In the passage on technology and food security in Africa, reproduce the portion starting with "Here are some" and going on through "or organic matter.", swapping "Water Storage Technologies" for "Water Retention Technologies".

→ Text block:
════════

Here are some of the ways Technology can help in solving Food Security in Africa: 


Water Storage Technologies

Storage provides more water while it is abundant and makes it accessible for consumption when there is scarcity. Water Storage Technologies may address water scarcity in Sub-Saharan Africa through efficient irrigation methods, water harvesting, and conservation practices.

Examples of Water Storage Technologies include:

A.   Subsurface Water Technology: The liquid water found below the ground surface, including soil water above the water table, but does not include water chemically bound to minerals or organic matter.
B.    Aquifers: The term refers to a body of permeable rock or silt saturated with groundwater. Groundwater enters an aquifer when precipitation penetrates the ground. The aquifer and the surface can pass through springs and wells.

════════

→ Entries provided:
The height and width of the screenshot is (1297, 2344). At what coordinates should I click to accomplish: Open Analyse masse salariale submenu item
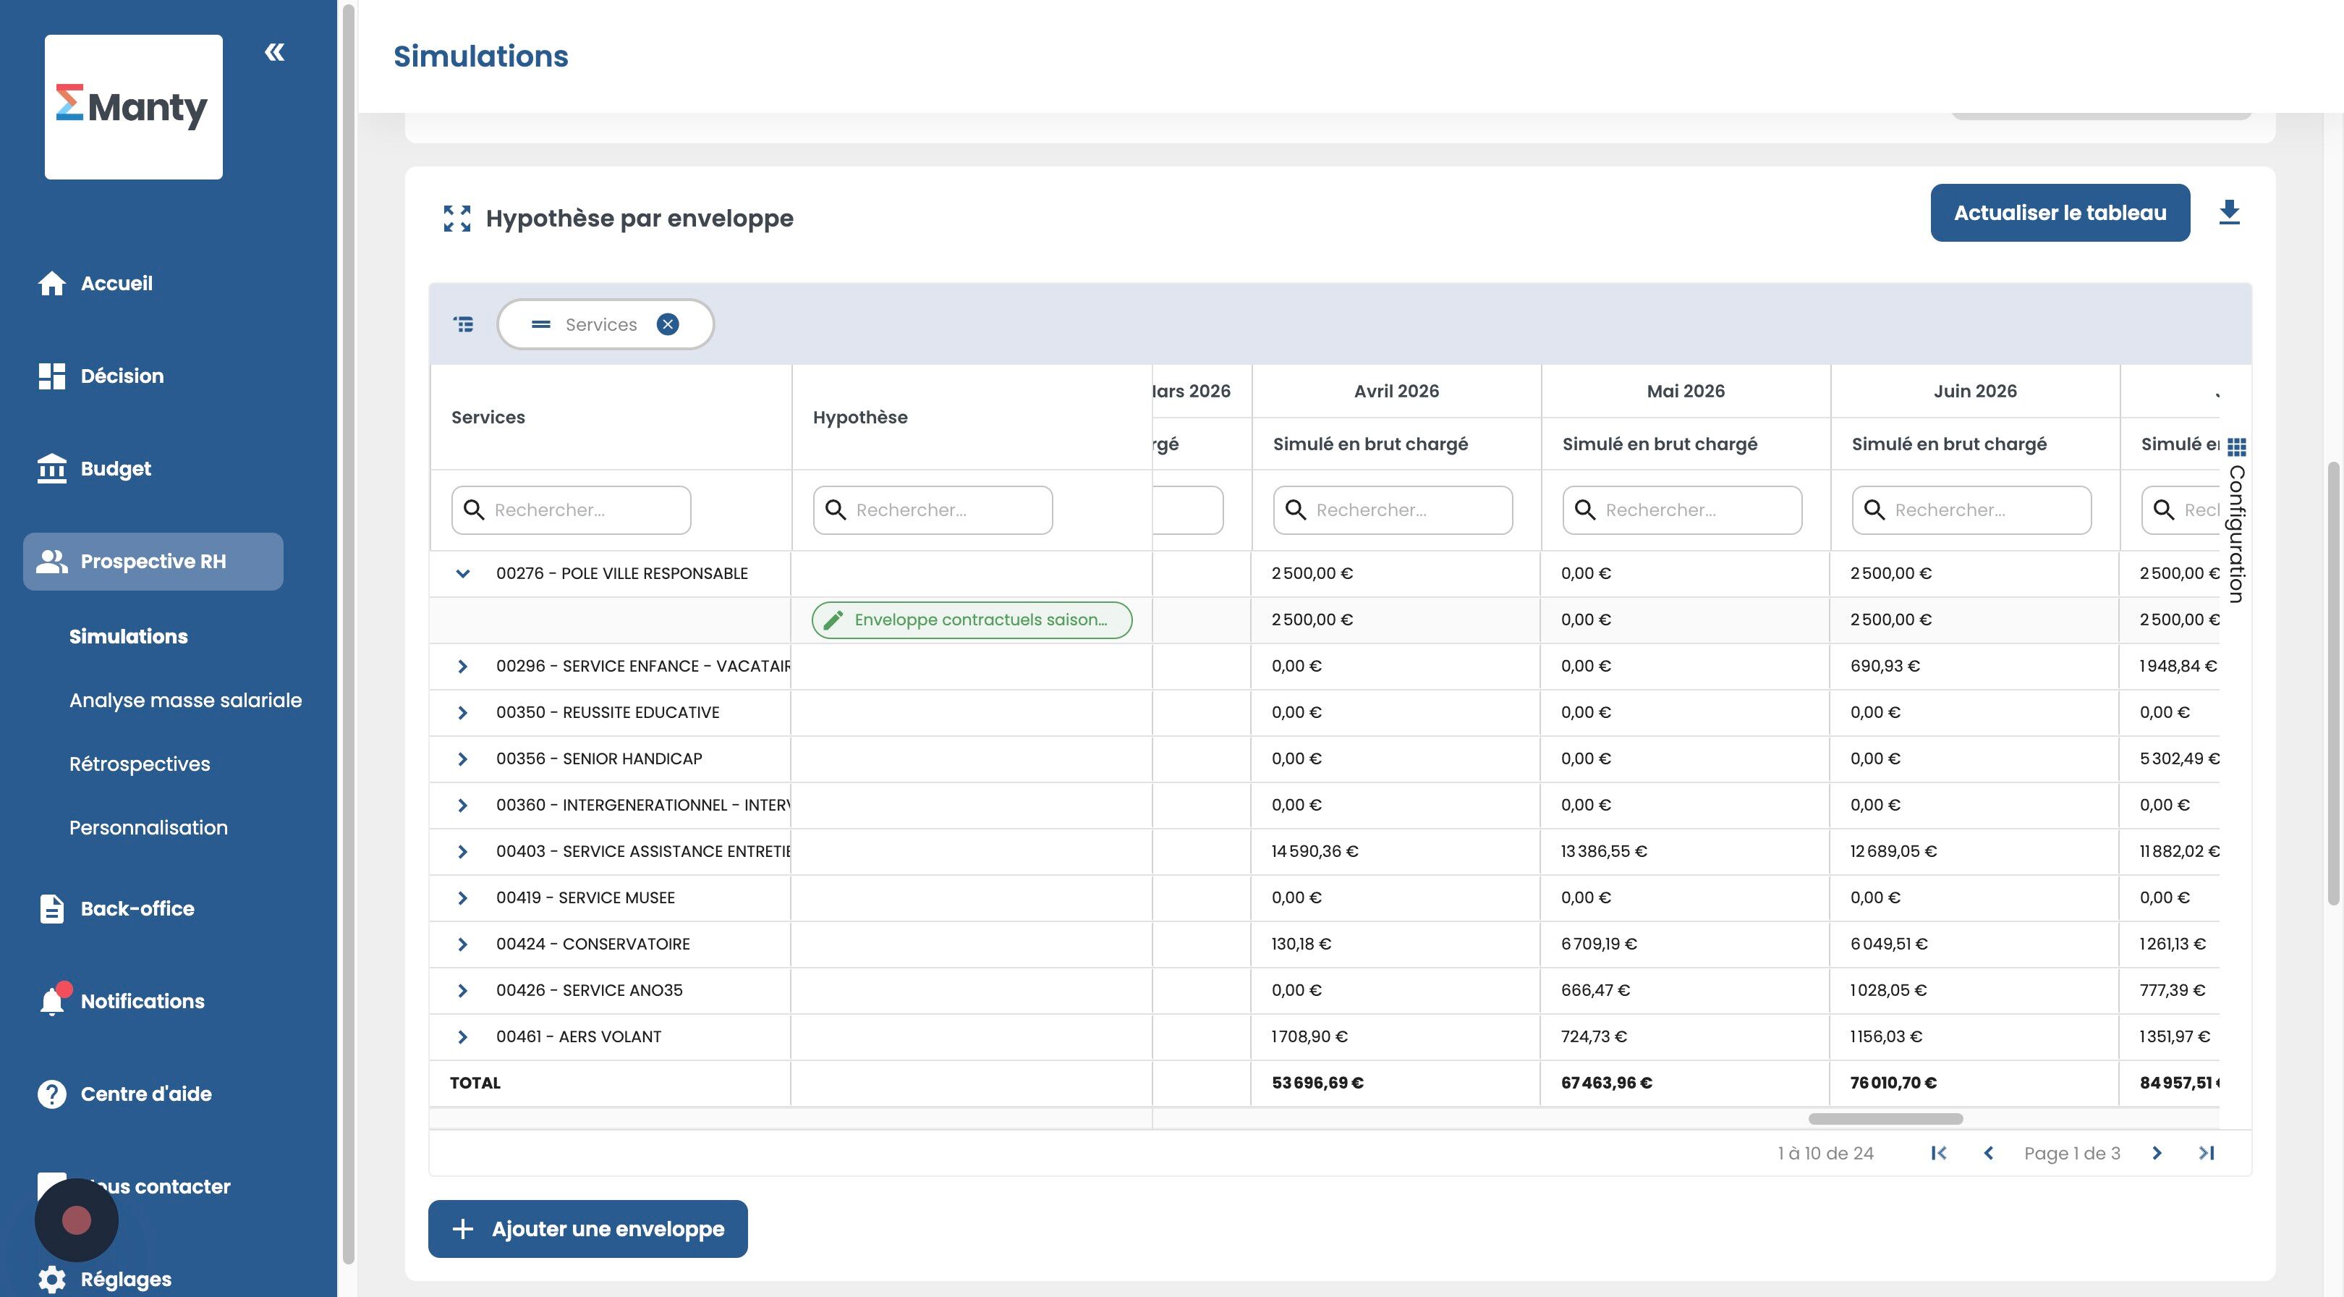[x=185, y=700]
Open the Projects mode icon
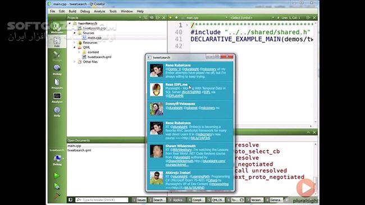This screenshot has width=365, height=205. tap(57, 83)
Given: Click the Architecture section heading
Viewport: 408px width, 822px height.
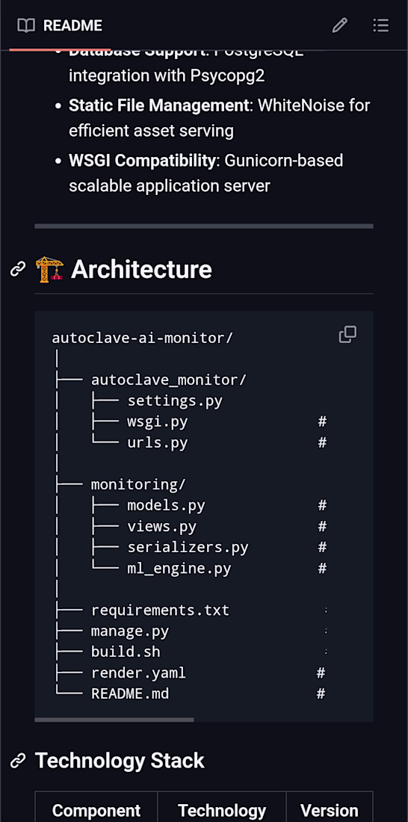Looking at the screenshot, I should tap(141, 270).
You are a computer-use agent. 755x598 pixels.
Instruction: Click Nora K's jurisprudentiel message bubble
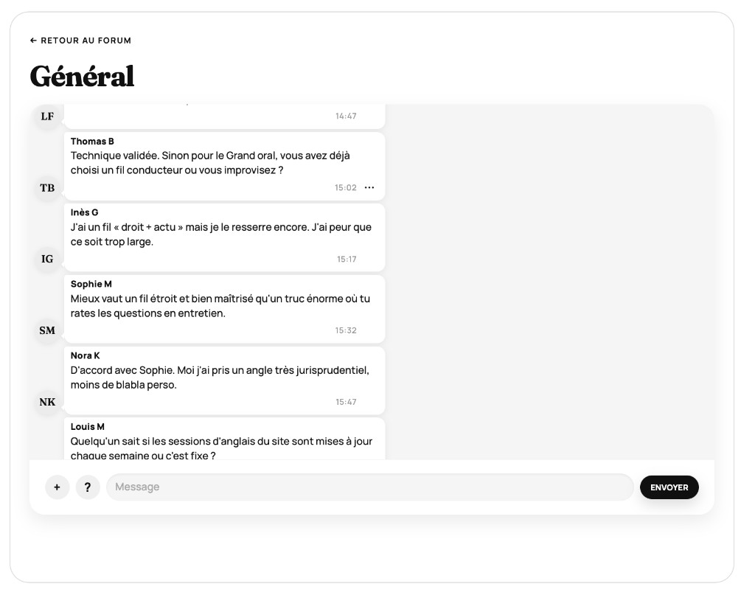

════════

→ Output of the exercise:
Here are some of the ways Technology can help in solving Food Security in Africa: 


Water Retention Technologies

Storage provides more water while it is abundant and makes it accessible for consumption when there is scarcity. Water Retention Technologies may address water scarcity in Sub-Saharan Africa through efficient irrigation methods, water harvesting, and conservation practices.

Examples of Water Retention Technologies include:

A.   Subsurface Water Technology: The liquid water found below the ground surface, including soil water above the water table, but does not include water chemically bound to minerals or organic matter.